> _WHAT THIS TASK INVOLVES_
Transcribe the data below verbatim, everything from the line containing "The width and height of the screenshot is (720, 1396)." down to the line containing "[x=67, y=141]", with both of those lines included.

━━━ ENTRIES SHOWN

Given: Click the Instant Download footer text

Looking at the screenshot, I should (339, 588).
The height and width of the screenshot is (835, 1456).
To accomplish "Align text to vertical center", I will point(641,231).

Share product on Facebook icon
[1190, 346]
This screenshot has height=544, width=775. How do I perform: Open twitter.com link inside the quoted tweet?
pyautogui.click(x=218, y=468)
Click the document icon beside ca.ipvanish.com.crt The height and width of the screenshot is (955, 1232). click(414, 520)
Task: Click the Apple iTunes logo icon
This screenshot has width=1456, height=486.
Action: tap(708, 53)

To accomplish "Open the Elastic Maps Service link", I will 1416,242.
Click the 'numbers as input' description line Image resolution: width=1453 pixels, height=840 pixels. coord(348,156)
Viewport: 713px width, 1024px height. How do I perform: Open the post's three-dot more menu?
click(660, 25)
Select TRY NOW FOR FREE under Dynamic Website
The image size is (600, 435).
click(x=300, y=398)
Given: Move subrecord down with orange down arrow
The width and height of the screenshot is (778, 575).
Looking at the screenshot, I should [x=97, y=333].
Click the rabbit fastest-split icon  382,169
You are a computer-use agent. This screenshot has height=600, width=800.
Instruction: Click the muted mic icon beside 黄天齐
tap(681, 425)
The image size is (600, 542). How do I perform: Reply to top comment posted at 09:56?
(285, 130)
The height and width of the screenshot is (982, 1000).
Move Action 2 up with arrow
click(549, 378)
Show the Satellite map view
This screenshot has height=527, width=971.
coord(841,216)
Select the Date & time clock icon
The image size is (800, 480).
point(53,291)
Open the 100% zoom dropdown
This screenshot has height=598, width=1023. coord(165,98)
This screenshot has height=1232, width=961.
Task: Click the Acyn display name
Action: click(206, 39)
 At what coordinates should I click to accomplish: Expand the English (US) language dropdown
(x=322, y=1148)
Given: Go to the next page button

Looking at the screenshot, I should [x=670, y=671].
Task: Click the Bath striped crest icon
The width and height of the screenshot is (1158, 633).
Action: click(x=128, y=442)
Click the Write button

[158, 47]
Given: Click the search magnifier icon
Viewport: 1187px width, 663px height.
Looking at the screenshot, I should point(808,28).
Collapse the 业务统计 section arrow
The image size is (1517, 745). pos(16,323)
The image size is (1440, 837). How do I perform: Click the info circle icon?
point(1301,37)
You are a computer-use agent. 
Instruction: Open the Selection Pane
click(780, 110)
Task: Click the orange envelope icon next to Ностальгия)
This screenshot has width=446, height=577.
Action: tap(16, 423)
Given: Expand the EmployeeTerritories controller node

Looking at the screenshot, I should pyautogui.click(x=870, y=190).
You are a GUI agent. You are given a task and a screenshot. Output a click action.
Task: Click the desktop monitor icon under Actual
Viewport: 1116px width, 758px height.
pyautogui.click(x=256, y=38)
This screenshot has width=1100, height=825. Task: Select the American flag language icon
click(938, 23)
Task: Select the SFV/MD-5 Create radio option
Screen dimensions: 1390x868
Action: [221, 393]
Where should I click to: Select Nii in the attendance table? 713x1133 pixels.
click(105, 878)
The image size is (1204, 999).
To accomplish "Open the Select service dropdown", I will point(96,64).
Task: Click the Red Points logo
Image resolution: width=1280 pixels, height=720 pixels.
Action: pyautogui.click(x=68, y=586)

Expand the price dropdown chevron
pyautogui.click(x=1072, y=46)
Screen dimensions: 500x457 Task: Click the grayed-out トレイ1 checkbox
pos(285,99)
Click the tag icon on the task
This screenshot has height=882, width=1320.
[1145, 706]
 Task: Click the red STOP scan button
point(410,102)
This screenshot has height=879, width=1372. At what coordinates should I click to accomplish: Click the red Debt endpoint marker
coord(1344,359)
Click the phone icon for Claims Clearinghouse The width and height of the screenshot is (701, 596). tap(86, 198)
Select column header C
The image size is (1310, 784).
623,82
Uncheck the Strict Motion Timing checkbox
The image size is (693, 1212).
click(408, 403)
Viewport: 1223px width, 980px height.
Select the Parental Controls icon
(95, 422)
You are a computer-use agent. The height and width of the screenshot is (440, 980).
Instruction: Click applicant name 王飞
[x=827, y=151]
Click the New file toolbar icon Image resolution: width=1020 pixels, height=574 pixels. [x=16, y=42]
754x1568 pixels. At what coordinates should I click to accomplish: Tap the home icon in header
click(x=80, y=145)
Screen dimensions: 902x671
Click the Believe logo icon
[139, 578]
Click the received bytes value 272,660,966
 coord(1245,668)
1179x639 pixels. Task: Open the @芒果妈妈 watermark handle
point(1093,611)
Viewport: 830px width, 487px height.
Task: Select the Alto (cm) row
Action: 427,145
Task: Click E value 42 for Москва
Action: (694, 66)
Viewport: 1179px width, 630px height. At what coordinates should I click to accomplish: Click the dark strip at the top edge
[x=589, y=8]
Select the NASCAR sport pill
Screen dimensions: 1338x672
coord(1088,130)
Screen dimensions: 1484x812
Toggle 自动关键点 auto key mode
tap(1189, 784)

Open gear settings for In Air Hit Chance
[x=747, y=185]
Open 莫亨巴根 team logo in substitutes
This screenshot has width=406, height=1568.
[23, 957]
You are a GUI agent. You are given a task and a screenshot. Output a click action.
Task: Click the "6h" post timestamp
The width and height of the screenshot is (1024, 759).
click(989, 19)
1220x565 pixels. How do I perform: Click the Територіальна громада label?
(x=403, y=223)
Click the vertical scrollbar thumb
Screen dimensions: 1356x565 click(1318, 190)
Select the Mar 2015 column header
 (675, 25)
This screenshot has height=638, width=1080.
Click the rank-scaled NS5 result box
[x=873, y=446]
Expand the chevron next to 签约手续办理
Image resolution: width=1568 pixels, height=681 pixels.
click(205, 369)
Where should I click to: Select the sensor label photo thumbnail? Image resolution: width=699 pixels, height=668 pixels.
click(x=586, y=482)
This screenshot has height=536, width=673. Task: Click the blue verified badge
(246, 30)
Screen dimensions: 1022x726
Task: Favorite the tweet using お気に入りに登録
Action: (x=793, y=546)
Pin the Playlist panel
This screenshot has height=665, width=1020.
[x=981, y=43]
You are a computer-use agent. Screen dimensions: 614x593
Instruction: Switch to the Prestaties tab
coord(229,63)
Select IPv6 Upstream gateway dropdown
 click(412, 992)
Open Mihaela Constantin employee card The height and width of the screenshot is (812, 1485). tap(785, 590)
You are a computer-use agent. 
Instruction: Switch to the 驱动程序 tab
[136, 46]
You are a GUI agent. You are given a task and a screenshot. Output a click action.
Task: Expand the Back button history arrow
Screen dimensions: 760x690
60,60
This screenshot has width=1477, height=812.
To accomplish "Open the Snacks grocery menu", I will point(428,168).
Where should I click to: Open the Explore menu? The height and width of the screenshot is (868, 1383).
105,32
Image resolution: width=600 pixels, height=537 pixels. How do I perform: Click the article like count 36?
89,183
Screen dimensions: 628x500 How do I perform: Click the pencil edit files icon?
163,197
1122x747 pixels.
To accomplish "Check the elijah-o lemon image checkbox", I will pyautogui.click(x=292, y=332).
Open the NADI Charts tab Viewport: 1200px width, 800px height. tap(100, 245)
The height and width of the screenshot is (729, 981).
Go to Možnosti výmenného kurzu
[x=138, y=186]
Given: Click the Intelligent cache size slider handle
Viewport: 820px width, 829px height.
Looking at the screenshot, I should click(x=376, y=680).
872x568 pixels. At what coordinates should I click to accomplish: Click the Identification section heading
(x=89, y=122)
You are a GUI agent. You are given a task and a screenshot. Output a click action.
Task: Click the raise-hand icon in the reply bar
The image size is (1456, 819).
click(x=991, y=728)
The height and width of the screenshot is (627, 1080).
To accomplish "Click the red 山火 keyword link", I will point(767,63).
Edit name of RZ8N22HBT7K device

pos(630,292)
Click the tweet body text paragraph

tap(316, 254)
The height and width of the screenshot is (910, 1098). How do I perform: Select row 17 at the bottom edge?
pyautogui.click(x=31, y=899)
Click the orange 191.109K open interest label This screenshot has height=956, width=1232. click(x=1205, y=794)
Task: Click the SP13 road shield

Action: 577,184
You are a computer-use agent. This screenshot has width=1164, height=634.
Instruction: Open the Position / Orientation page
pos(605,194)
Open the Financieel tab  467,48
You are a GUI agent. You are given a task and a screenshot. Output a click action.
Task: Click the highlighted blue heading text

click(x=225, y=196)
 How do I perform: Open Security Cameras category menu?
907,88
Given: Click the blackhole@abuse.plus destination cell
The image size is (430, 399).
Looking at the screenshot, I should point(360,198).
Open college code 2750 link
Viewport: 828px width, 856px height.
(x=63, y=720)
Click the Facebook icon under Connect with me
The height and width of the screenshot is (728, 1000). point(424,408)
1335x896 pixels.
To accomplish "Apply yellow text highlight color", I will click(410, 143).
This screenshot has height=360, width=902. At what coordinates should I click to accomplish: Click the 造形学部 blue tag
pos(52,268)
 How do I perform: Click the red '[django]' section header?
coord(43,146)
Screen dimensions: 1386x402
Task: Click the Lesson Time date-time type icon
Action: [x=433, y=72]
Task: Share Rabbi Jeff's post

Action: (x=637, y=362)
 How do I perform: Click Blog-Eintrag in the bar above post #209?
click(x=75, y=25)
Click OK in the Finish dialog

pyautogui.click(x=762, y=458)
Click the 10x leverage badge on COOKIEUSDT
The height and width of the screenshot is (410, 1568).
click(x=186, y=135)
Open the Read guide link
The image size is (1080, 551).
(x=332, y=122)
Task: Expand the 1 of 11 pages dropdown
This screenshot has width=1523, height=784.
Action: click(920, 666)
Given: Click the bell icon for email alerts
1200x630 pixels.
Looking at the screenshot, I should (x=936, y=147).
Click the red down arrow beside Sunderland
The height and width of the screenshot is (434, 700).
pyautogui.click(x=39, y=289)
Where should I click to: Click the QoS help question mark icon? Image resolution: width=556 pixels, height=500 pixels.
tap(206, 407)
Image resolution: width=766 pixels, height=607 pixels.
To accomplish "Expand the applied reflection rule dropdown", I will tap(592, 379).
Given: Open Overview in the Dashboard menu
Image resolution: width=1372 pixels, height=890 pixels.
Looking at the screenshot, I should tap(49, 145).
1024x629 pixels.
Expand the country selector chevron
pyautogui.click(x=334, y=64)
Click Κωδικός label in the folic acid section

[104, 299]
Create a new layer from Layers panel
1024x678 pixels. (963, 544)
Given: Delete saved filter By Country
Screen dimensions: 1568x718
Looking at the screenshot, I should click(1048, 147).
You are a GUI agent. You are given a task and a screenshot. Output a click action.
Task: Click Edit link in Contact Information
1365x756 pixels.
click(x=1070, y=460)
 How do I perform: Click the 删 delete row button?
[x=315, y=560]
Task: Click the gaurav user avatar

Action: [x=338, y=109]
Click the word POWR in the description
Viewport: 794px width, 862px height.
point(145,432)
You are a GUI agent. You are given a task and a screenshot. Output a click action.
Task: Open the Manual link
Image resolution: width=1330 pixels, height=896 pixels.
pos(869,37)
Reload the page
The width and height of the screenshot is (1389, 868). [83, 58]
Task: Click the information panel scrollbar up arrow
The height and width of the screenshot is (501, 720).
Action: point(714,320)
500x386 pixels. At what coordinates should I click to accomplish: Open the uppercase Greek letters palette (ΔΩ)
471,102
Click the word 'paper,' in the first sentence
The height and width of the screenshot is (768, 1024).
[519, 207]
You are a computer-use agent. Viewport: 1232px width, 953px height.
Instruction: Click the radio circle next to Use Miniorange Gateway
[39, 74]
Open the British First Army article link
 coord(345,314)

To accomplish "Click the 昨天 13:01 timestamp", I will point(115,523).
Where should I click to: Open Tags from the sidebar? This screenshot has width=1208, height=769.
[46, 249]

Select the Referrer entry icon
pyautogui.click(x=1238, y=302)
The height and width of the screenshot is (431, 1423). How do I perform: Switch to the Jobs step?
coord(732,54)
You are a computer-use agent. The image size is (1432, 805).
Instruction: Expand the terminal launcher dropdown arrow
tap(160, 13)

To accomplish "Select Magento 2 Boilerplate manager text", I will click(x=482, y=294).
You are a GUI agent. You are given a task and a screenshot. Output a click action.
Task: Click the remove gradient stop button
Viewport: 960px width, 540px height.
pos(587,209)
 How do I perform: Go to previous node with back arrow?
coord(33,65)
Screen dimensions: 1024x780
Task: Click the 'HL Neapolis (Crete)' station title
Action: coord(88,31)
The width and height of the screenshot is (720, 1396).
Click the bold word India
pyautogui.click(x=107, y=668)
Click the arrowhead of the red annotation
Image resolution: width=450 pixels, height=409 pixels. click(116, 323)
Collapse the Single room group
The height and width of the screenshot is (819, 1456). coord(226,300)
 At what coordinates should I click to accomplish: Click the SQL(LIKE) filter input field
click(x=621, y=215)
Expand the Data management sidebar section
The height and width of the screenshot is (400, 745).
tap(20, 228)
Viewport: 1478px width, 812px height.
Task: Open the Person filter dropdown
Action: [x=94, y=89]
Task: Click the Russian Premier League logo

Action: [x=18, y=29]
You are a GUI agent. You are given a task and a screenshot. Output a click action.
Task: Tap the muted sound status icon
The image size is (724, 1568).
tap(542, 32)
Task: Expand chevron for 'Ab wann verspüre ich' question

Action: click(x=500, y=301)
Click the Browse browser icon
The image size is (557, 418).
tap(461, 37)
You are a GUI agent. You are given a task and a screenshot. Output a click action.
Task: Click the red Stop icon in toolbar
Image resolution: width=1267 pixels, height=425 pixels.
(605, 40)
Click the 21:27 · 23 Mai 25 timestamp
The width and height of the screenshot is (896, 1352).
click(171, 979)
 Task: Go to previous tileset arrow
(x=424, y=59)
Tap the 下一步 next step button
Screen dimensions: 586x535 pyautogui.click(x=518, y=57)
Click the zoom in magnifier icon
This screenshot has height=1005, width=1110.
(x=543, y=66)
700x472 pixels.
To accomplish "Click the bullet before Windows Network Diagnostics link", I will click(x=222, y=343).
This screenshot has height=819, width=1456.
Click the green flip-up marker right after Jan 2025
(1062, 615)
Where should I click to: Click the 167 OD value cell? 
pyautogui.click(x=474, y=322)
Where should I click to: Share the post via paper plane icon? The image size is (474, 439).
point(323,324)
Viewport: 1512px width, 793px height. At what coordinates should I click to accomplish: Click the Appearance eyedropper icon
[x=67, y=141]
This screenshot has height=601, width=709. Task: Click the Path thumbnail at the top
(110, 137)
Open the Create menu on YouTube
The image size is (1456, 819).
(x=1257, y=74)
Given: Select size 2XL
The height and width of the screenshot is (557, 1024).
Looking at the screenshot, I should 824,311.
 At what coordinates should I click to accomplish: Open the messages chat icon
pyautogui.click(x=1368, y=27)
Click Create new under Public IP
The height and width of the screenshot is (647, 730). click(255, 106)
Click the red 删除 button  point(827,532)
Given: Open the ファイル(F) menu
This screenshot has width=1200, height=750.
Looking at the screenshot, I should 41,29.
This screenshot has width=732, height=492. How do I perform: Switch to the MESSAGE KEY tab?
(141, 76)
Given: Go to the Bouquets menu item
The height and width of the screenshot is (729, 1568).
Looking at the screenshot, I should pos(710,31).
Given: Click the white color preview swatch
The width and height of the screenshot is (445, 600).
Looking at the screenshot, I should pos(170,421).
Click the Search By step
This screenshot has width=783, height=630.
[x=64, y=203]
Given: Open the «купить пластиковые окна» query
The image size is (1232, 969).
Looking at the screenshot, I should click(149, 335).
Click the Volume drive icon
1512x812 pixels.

━━━━━━

> _SOLUTION FOR THIS EXERCISE_
The width and height of the screenshot is (720, 1396).
Click the bold word India
pyautogui.click(x=107, y=668)
Click the arrowhead of the red annotation
Image resolution: width=450 pixels, height=409 pixels. click(116, 323)
Collapse the Single room group
The height and width of the screenshot is (819, 1456). coord(226,300)
 At what coordinates should I click to accomplish: Click the SQL(LIKE) filter input field
click(x=621, y=215)
Expand the Data management sidebar section
The height and width of the screenshot is (400, 745).
tap(20, 228)
Viewport: 1478px width, 812px height.
Task: Open the Person filter dropdown
Action: [x=94, y=89]
Task: Click the Russian Premier League logo

Action: [x=18, y=29]
You are a GUI agent. You are given a task and a screenshot. Output a click action.
Task: Tap the muted sound status icon
The image size is (724, 1568).
tap(542, 32)
Task: Expand chevron for 'Ab wann verspüre ich' question

Action: click(x=500, y=301)
Click the Browse browser icon
The image size is (557, 418).
tap(461, 37)
You are a GUI agent. You are given a task and a screenshot. Output a click action.
Task: Click the red Stop icon in toolbar
Image resolution: width=1267 pixels, height=425 pixels.
(605, 40)
Click the 21:27 · 23 Mai 25 timestamp
The width and height of the screenshot is (896, 1352).
click(171, 979)
 Task: Go to previous tileset arrow
(x=424, y=59)
Tap the 下一步 next step button
Screen dimensions: 586x535 pyautogui.click(x=518, y=57)
Click the zoom in magnifier icon
This screenshot has height=1005, width=1110.
(x=543, y=66)
700x472 pixels.
To accomplish "Click the bullet before Windows Network Diagnostics link", I will click(x=222, y=343).
This screenshot has height=819, width=1456.
Click the green flip-up marker right after Jan 2025
(1062, 615)
Where should I click to: Click the 167 OD value cell? 
pyautogui.click(x=474, y=322)
Where should I click to: Share the post via paper plane icon? The image size is (474, 439).
point(323,324)
Viewport: 1512px width, 793px height. At what coordinates should I click to accomplish: Click the Appearance eyedropper icon
[x=67, y=141]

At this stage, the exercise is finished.